Key locations where you can inquire about participation include:

• Lake Forest, California
• Aventura, Florida
• Palmetto Bay, Florida
• Columbus, Georgia
• White Marsh, Maryland
• Boston, Massachusetts
• South Dartmouth, Massachusetts
• Rochester, Minnesota
• Saint Paul, Minnesota
• Chapel Hill, North Carolina

To be eligible for this study, participants must be between 18 and 65 years of age. The trial is open to individuals of all genders, and healthy volunteers are specifically welcome to participate alongside those with mild-to-moderate asthma. Please note that the study is not designed for children.

Development Timeline

The journey of AMG 691 in clinical development officially began on October 15, 2024, when the first clinical trial for this investigational drug was initiated. This milestone marks the start of human studies for AMG 691, a crucial step in its potential path to becoming a therapeutic option.

The development of AMG 691 is spearheaded by Amgen, a leading biotechnology company known for its commitment to discovering, developing, manufacturing, and delivering innovative human therapeutics. Currently, AMG 691 is in Phase 1 of its clinical development, with a single trial underway. This initial phase focuses on understanding the drug's safety and how it is processed by the body in a small group of participants.

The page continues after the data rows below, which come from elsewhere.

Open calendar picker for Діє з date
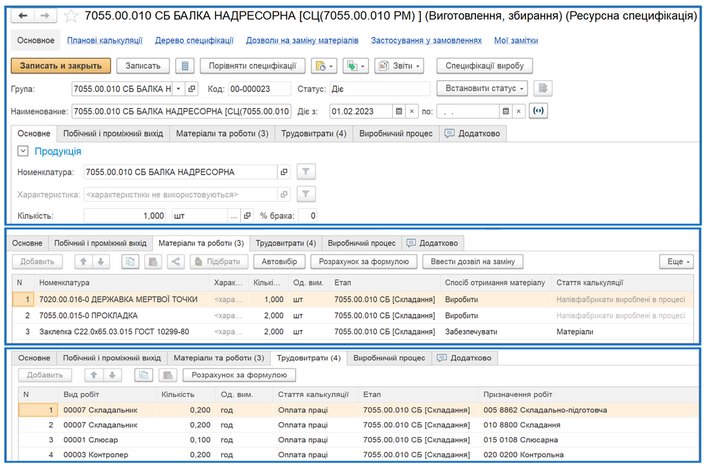click(399, 110)
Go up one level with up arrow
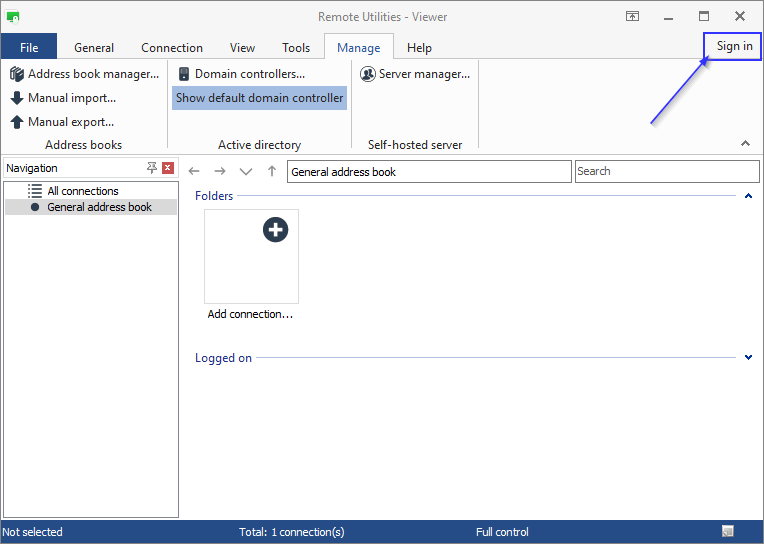Screen dimensions: 764x544 (x=272, y=172)
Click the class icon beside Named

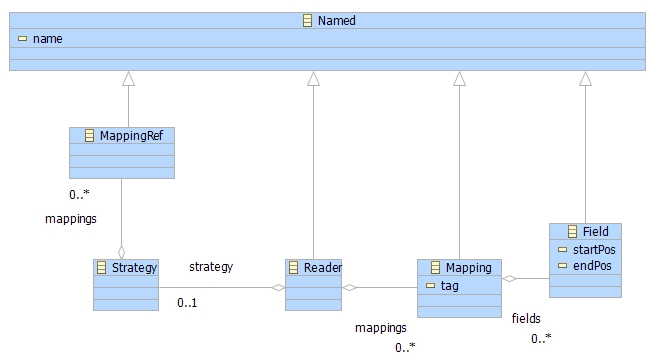pyautogui.click(x=308, y=20)
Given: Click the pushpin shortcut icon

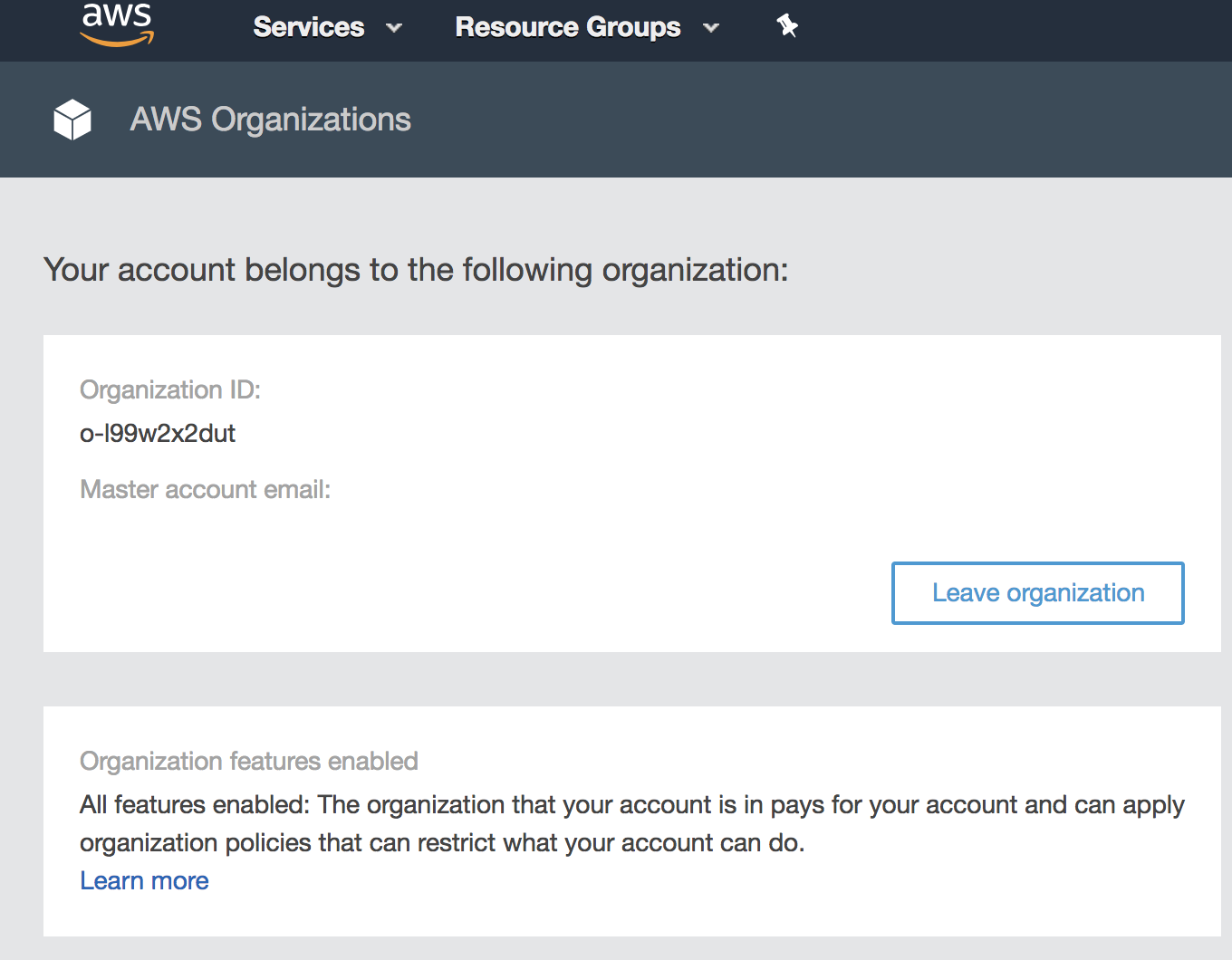Looking at the screenshot, I should click(787, 27).
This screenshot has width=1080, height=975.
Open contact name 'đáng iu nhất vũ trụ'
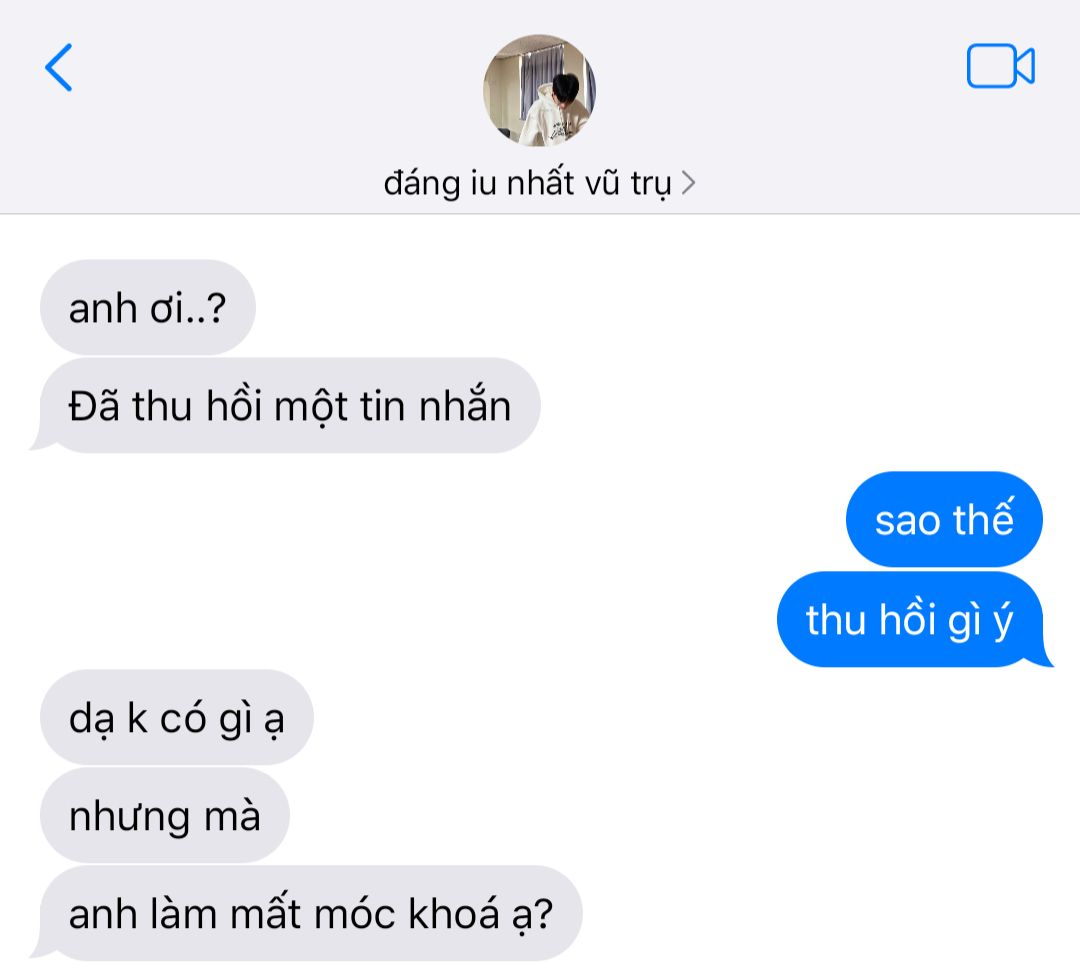[x=527, y=183]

While Amgen's broader research pipeline has historically included investigations into conditions such as IBS-C (Irritable Bowel Syndrome with Constipation) and hyperphosphatemia, AMG 691 represents an expansion of their therapeutic focus. The current Phase 1 study is specifically exploring AMG 691 for its potential in treating mild-to-moderate asthma, indicating a strategic move into new areas of unmet medical need. The progress of AMG 691 from its first trial reflects Amgen's ongoing efforts to advance new treatments through rigorous scientific evaluation.